Ellie couldn't yet walk, but she had learned how to be independent in spite of that. She could feed herself, and she could talk, even though we had no idea what she was saying. She was independent enough to think she didn't need me, though I knew she did. While her independence will help her overcome many obstacles in life, it hindered our bonding process.

I was sometimes surprised at the great effort I had to put into loving on her when she pushed me away. Amazingly, the adult human spirit is NOT drawn to love on a child when that child is not returning the love. That does not mean I did not love her. It was just hard sometimes to be affectionate.

I want other adoptive parents to know that attachment and bonding can be a struggle.

But, I also want them to know it will happen.

We've been a Forever Family 6 months today! I am amazed at how much Ellie has changed, how much I have changed. I am overjoyed to see her when I get home from work. (The feeling is mutual.) Yesterday, Ellie said, "Will you play with me, Mama?" I'm sure you know my answer.
Yesterday, it felt so good, just to have her sit in my lap. Yesterday, she felt like my little girl sitting in my lap. Six months ago, while I was so glad to be holding her, it felt like holding a friend's child.
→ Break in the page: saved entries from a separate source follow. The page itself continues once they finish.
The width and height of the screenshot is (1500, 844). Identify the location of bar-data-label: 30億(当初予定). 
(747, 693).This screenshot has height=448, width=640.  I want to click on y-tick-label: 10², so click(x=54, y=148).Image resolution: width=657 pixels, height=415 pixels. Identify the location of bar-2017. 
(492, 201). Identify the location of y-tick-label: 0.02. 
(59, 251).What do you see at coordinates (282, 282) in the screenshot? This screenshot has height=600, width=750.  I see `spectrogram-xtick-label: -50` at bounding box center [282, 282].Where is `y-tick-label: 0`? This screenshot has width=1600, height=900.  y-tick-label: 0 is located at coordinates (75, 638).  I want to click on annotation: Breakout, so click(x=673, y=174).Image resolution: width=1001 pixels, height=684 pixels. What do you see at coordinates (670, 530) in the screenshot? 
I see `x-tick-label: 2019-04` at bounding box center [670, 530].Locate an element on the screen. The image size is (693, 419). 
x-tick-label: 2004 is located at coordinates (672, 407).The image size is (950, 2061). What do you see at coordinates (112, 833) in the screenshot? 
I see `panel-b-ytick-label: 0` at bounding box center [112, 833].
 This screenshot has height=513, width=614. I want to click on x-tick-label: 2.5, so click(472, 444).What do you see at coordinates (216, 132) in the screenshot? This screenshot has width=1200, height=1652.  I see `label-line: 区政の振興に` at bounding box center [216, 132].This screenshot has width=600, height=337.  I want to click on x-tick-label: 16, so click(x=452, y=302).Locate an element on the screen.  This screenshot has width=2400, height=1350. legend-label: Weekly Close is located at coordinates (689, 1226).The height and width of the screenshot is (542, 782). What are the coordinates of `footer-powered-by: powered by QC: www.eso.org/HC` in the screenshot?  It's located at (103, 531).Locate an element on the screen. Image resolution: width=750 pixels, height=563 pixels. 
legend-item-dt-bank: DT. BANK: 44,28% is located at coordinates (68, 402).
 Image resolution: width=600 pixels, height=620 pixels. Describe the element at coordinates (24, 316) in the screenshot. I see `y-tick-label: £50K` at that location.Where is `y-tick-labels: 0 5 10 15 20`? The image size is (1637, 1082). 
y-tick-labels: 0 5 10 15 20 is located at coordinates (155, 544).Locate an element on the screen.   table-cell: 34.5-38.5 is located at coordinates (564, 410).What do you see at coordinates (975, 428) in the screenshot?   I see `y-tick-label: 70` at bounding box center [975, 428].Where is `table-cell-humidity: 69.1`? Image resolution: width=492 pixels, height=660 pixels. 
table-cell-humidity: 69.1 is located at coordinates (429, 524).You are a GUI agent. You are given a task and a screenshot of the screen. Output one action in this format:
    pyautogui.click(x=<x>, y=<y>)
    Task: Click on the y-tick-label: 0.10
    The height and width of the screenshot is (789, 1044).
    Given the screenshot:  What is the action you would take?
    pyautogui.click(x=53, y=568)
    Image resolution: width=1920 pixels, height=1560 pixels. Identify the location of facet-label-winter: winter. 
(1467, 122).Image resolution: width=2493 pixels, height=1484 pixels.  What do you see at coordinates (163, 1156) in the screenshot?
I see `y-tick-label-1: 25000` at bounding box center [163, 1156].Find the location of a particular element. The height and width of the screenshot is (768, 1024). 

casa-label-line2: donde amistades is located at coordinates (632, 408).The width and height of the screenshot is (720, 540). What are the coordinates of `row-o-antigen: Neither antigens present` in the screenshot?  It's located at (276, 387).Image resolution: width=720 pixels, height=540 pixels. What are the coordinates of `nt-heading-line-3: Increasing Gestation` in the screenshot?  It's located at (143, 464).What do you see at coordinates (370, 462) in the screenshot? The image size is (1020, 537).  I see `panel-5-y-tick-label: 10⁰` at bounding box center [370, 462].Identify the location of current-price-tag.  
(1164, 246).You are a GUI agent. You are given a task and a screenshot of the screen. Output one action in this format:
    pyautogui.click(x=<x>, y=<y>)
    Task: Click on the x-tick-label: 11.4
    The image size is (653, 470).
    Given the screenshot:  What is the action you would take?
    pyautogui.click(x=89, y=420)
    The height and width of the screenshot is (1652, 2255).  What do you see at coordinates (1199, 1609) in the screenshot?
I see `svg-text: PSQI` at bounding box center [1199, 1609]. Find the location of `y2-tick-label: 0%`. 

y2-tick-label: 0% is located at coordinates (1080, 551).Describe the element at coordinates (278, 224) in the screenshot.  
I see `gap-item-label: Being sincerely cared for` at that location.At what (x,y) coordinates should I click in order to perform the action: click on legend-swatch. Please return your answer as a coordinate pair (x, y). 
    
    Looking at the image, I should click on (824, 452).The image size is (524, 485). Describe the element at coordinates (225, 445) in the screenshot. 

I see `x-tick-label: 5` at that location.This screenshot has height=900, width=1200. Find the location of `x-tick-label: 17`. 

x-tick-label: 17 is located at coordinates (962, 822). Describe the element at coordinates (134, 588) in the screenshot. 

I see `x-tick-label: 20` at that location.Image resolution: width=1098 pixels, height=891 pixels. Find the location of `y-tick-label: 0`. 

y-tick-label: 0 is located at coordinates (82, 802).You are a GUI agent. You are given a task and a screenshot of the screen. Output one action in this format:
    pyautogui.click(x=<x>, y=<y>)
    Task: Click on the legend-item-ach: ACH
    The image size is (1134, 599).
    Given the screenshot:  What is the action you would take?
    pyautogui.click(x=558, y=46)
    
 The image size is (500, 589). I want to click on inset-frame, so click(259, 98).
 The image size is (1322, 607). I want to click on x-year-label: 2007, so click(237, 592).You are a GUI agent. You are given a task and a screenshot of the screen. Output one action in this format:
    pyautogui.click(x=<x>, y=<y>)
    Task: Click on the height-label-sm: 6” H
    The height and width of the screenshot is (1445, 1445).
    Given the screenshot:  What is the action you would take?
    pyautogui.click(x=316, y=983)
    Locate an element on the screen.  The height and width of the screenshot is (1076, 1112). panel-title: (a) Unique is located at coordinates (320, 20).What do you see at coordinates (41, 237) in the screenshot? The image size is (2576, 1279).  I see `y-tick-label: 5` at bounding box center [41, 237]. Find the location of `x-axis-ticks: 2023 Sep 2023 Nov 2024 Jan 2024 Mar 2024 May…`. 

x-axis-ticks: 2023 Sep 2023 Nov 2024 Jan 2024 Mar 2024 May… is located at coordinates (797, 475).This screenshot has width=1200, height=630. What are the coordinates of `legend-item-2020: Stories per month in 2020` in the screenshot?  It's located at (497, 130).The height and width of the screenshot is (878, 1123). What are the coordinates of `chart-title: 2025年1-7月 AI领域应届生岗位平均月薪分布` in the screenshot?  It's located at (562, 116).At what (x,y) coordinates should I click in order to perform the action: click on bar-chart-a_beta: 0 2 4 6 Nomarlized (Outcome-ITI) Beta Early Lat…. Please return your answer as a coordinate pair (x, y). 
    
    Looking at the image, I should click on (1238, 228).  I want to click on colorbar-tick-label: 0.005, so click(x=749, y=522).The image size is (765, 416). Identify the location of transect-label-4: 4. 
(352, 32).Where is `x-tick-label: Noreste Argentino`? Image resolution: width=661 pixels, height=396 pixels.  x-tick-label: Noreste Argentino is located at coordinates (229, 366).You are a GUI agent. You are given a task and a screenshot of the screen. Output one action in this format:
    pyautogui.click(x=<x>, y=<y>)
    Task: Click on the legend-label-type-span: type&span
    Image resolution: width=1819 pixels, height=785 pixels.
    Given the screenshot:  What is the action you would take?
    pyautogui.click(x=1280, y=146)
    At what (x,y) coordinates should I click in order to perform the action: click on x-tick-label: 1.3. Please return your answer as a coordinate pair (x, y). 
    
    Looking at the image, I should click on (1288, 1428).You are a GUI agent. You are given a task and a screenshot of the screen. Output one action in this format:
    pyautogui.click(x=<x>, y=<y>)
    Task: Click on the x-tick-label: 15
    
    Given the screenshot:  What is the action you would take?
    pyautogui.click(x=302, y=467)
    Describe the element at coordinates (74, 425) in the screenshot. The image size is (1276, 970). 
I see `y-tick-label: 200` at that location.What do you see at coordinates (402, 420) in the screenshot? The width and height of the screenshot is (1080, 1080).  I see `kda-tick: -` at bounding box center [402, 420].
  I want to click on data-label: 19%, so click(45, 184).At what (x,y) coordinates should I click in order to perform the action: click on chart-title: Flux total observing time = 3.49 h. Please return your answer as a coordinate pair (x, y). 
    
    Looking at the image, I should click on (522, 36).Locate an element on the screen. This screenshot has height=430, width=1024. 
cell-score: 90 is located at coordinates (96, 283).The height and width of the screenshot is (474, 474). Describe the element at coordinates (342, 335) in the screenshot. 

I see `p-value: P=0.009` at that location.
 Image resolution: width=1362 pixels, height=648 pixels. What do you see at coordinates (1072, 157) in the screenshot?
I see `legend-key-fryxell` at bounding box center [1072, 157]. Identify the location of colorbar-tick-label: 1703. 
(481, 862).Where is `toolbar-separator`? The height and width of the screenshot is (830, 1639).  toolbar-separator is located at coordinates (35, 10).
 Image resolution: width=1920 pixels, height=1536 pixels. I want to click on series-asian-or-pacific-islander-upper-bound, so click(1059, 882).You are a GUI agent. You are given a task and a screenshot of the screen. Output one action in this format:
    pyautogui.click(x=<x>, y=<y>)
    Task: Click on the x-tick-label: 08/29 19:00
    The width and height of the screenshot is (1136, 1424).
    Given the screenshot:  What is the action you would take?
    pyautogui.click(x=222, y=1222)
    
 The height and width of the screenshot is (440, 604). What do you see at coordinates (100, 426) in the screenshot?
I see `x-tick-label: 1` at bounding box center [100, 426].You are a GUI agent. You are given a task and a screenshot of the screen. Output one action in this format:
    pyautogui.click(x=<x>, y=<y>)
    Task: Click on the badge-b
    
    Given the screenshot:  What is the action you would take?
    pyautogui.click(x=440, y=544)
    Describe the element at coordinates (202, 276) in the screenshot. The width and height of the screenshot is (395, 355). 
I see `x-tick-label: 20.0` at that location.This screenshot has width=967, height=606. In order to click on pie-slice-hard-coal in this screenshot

Ellie loves hugs and kisses, and gives them more freely than most children. She loves her mama more than I thought she might. She even wants my help at mealtimes now, even when she doesn't need me. Sometimes, I think she is reverting to some immature behaviors, but I also think that is good. It allows me to do for her what I could have done for her when she was younger.

I am growing to enjoy bed time more and more each day. At bedtime, Ellie, Josie-Tatum, and read stories together. Somehow a little play time comes in. It's followed by prayers, hugs, and kisses. It is such a blessing when Ellie keeps pulling me back to her to get one more hug. She is really learning what it is like to be part of a family.

I love to hear her tell others, "Thisa MY mama." "Thisa MY daddy." "Thisa MY sister."
My daddy loves to hear her say, "This MY yeye. MY grandpa." She is learning that she has a family that is HERS. She is learning what it is like to truly belong.

And, as that happens, the meltdowns are fewer, the power struggles are fewer. I can ask her to do something, and, when she obeys say, "Thank you." She readily says, "You're welcome." She has a desire to please her parents that is sometimes stronger than her desire/need to have control.

And, I am so glad, God, in His infinite wisdom, made Ellie a part of our family. I cannot imagine going home today and finding her not there. I can't imagine Josie-Tatum without Ellie to play with. I can't imagine not hearing her shout "Let's go Brandon!" at soccer games. I cannot imagine not hearing her say, "I love you." I can't imagine my home without her giggles. They are contagious. She is loud, and she is loving, and she is AMAZING.

Thank you, Jesus, for 6 months! I look foward to the rest of our lives!